I want to add new years to my data frame, where the data looks like this:
City 1998
Rome X
Sidney X
London X
Madrid X
Basically the new data indicates where events happened in a new different year (so it’ll always have ‘X’).
The result I’m looking for should look like this:
City 1994 1995 1996 1997 1998
Rome X NaN NaN NaN X
New York NaN NaN NaN NaN NaN
Paris NaN X NaN NaN NaN
Sidney NaN NaN NaN NaN X
London NaN NaN NaN NaN X
Madrid NaN NaN NaN NaN X
So it should add the new non existing cities to the city list and put NaN for the already present years for that city and also put an X in the newly added year for the cities where the event occurred.
I tried using df.append() but I get repeaded values
City 1994 1995 1996 1997 1998
Rome X NaN NaN NaN NaN
New York NaN NaN NaN NaN NaN
Paris NaN X NaN NaN NaN
Sidney NaN NaN NaN NaN NaN
Rome NaN NaN NaN NaN X
Sidney NaN NaN NaN NaN X
London NaN NaN NaN NaN X
Madrid NaN NaN NaN NaN X
I also tried using df.merge() but I didn’t get any better results. Any suggestions on how to do it using pandas? I can write some code to manually does it but it defeats the purpose of using such a powerful tool.
>Solution :
You can use df.merge() to achieve this.
import pandas as pd
data = [['Rome','X', None, None, None],['New York' ,None, None, None, None], ['Paris',None, 'X', None, None]]

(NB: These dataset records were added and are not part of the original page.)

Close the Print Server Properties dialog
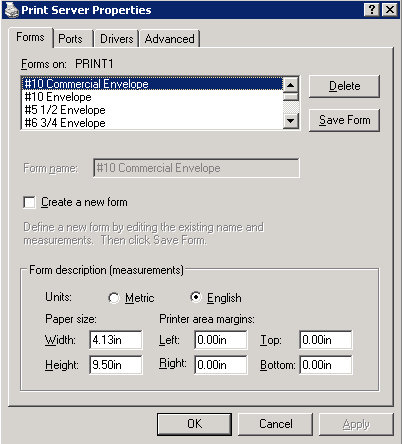The image size is (402, 444). click(389, 10)

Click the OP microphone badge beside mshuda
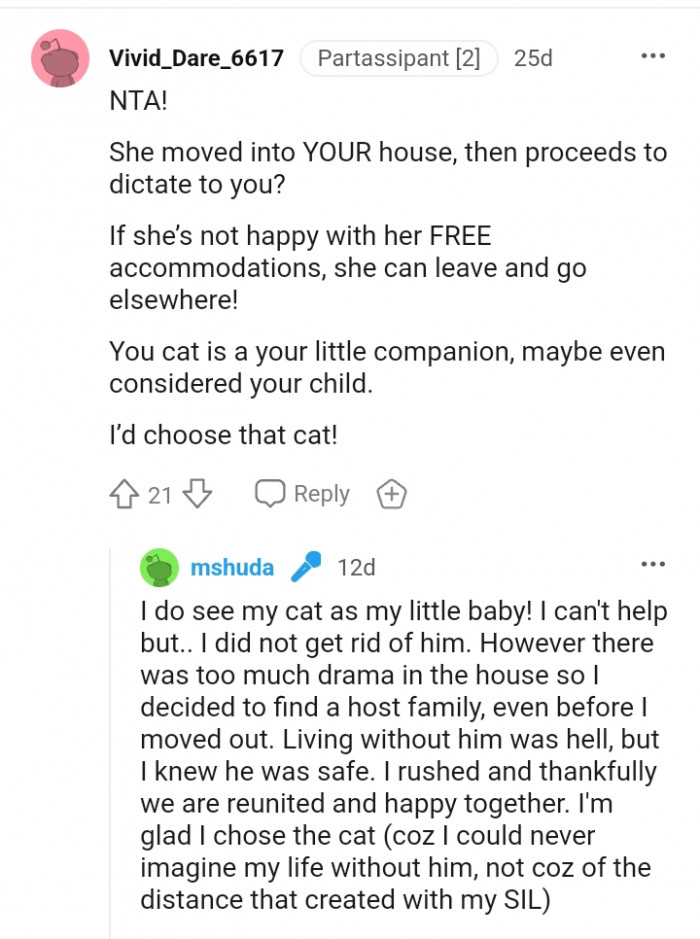306,567
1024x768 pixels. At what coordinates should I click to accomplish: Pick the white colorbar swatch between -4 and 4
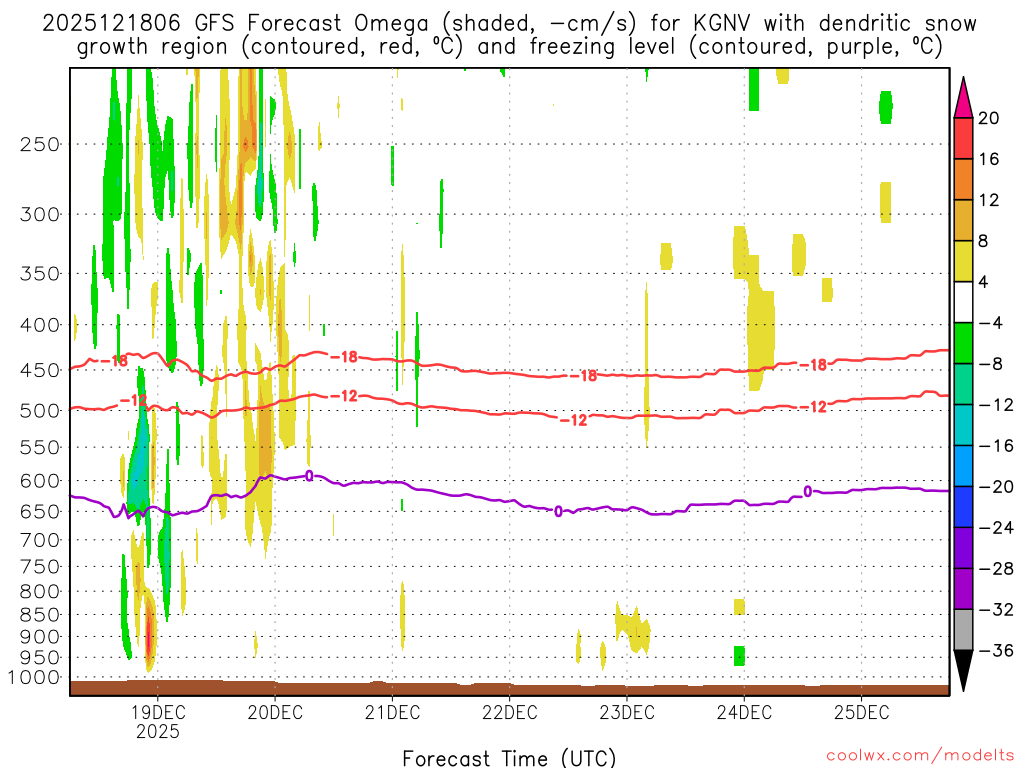coord(964,302)
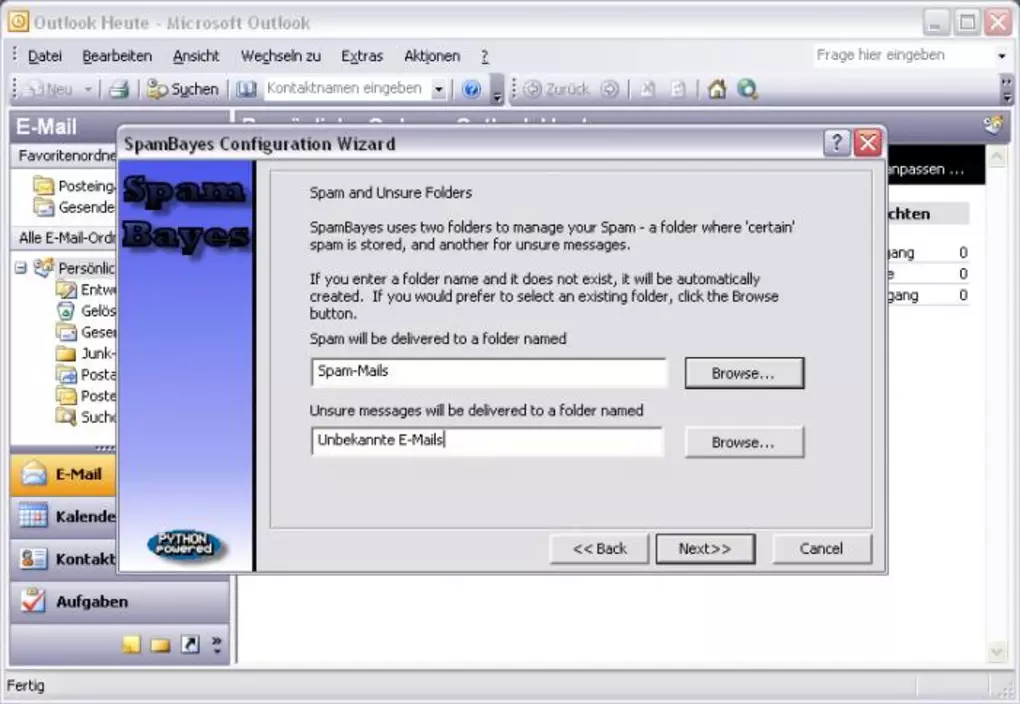
Task: Open the Extras menu
Action: tap(362, 56)
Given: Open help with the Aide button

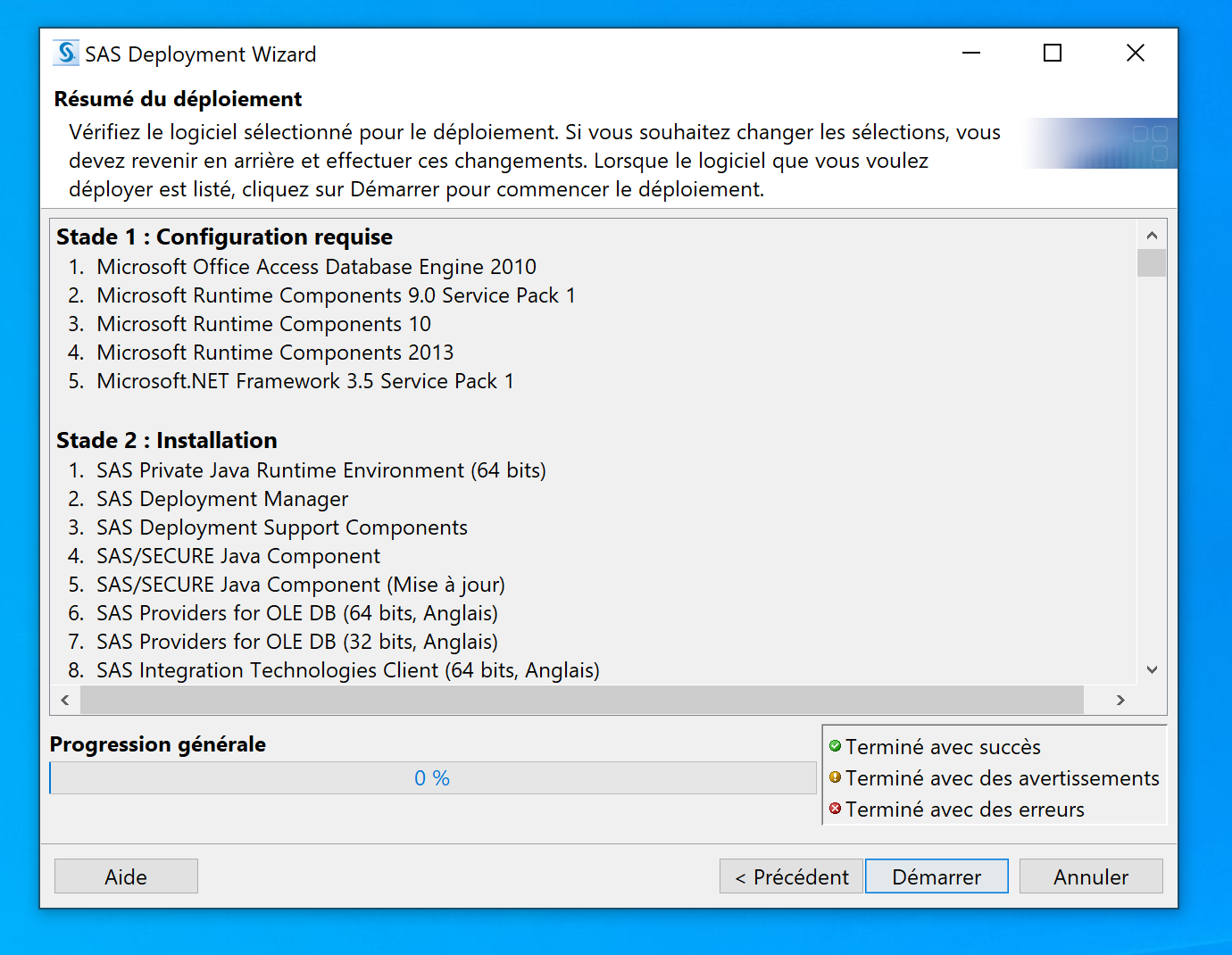Looking at the screenshot, I should tap(126, 876).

df = pd.DataFrame(data, columns = ['City','1994', '1995', '1996' , '1997' ])
df.head()
City 1994 1995 1996 1997
0 Rome X None None None
1 New York None None None None
2 Paris None X None None
df2 = pd.DataFrame([['Rome', 'X', ],['Sydney','X'], ['London','X']], columns = ['City', '1998'])
City 1998
0 Rome X
1 Sydney X
2 London X
Then you can merge the two DataFrame
df.merge(df2, how='outer')
City 1994 1995 1996 1997 1998
0 Rome X None None None X
1 New York None None None None NaN
2 Paris None X None None NaN
3 Sydney NaN NaN NaN NaN X
4 London NaN NaN NaN NaN X
You need to specify outer as type of merge to be performed.
outer: use union of keys from both frames, similar to a SQL full outer
join; sort keys lexicographically.